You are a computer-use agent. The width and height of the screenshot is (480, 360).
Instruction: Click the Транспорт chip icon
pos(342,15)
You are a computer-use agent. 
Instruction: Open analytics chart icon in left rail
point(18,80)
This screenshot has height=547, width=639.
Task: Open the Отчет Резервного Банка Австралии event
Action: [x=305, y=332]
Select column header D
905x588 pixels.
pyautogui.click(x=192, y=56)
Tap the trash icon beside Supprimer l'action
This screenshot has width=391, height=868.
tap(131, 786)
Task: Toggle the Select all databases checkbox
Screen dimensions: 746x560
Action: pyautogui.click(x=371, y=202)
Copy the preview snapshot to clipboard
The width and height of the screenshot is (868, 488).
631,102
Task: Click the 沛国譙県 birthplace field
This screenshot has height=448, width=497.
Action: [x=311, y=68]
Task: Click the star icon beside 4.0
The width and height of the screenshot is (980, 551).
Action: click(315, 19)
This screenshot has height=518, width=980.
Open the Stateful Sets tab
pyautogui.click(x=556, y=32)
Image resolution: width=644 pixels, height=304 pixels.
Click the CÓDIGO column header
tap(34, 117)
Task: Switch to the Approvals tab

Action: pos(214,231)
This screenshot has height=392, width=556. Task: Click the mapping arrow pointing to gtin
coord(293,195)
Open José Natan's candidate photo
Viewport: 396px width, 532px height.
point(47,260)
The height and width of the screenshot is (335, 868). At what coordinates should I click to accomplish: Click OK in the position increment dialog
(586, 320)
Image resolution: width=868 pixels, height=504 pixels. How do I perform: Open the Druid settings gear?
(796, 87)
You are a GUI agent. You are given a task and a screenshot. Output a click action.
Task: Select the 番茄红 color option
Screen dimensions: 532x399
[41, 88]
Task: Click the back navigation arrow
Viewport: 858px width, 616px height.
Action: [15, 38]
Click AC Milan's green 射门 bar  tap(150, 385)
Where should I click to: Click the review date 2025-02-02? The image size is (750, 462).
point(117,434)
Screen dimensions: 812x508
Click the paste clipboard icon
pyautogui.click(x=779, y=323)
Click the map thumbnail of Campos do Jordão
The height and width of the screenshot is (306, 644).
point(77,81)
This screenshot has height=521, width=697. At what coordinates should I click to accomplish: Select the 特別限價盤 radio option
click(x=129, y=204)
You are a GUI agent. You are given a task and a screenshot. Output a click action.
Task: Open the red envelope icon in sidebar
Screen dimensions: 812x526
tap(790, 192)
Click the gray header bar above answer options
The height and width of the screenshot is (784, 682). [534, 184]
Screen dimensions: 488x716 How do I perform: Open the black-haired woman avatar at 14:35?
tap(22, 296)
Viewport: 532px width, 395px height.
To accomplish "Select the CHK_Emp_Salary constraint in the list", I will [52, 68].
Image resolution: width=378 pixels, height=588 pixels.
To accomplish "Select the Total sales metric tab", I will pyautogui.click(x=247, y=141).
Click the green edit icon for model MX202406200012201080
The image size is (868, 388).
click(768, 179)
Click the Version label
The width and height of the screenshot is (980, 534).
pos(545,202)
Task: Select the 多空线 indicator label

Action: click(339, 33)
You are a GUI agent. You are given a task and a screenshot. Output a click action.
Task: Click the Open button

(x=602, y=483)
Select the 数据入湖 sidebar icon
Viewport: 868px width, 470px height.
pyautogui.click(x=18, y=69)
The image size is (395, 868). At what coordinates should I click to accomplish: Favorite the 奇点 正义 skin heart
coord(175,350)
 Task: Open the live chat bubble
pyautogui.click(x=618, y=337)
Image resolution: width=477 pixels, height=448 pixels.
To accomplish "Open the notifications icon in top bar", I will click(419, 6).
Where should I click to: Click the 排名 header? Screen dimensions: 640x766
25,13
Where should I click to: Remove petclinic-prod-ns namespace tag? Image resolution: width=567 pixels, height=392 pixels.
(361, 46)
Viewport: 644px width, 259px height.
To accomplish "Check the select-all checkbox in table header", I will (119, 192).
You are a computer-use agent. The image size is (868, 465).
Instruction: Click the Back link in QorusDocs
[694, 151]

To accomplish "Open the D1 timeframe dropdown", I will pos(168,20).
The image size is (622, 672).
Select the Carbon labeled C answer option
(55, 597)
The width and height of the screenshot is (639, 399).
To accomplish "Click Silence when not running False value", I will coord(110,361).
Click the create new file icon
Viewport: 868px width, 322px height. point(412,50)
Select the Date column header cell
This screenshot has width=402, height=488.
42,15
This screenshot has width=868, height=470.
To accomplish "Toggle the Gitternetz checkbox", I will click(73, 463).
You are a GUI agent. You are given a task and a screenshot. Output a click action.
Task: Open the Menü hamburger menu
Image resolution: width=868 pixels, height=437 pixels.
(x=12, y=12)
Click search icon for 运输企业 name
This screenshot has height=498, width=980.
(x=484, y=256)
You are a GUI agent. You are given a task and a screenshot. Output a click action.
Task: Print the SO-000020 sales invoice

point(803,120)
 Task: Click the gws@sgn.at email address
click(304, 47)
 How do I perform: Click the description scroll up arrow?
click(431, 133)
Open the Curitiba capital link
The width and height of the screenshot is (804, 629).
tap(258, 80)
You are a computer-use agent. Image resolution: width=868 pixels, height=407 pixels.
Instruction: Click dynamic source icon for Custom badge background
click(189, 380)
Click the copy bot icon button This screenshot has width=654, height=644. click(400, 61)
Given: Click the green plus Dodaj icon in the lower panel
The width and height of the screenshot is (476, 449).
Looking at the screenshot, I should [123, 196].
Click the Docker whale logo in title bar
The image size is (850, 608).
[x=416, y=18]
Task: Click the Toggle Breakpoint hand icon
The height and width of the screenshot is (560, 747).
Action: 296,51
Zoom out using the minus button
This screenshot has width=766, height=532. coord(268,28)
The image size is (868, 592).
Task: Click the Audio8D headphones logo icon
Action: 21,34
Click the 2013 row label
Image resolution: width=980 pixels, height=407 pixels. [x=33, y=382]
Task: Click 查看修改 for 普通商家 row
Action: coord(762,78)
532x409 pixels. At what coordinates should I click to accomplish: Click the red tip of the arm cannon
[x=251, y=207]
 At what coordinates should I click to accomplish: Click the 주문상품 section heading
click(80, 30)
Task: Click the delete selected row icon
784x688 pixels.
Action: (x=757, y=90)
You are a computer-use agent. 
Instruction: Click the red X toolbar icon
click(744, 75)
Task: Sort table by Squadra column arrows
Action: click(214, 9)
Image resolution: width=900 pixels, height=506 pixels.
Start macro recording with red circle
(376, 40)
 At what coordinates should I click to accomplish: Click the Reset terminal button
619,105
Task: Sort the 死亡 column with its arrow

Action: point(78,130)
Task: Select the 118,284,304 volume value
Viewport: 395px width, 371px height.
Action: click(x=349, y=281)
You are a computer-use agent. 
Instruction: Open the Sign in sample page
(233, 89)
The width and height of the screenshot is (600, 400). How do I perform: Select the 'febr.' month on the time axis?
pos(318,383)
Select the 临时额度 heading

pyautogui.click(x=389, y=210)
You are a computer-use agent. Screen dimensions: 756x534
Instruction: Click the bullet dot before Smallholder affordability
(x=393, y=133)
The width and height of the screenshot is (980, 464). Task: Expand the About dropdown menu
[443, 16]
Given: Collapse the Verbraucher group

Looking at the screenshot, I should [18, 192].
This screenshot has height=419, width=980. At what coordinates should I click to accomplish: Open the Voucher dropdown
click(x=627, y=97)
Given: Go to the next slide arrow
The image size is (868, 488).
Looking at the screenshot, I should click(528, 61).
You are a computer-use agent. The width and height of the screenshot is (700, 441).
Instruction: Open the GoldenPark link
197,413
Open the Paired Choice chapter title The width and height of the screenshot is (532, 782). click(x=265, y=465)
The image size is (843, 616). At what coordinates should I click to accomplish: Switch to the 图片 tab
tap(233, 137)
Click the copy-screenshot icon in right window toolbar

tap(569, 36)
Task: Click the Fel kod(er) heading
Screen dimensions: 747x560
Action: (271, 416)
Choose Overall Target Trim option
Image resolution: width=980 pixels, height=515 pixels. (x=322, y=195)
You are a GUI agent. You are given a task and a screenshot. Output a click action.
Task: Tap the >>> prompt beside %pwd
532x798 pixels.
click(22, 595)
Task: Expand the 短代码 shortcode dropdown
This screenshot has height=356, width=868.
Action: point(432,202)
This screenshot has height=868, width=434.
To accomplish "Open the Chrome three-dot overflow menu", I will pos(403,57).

## AIM OF THE TASK
Look over the listing. Pull out every line with the string "value" in it.

## RESPONSE AREA
To accomplish "Click Silence when not running False value", I will coord(110,361).
Task: Select the 118,284,304 volume value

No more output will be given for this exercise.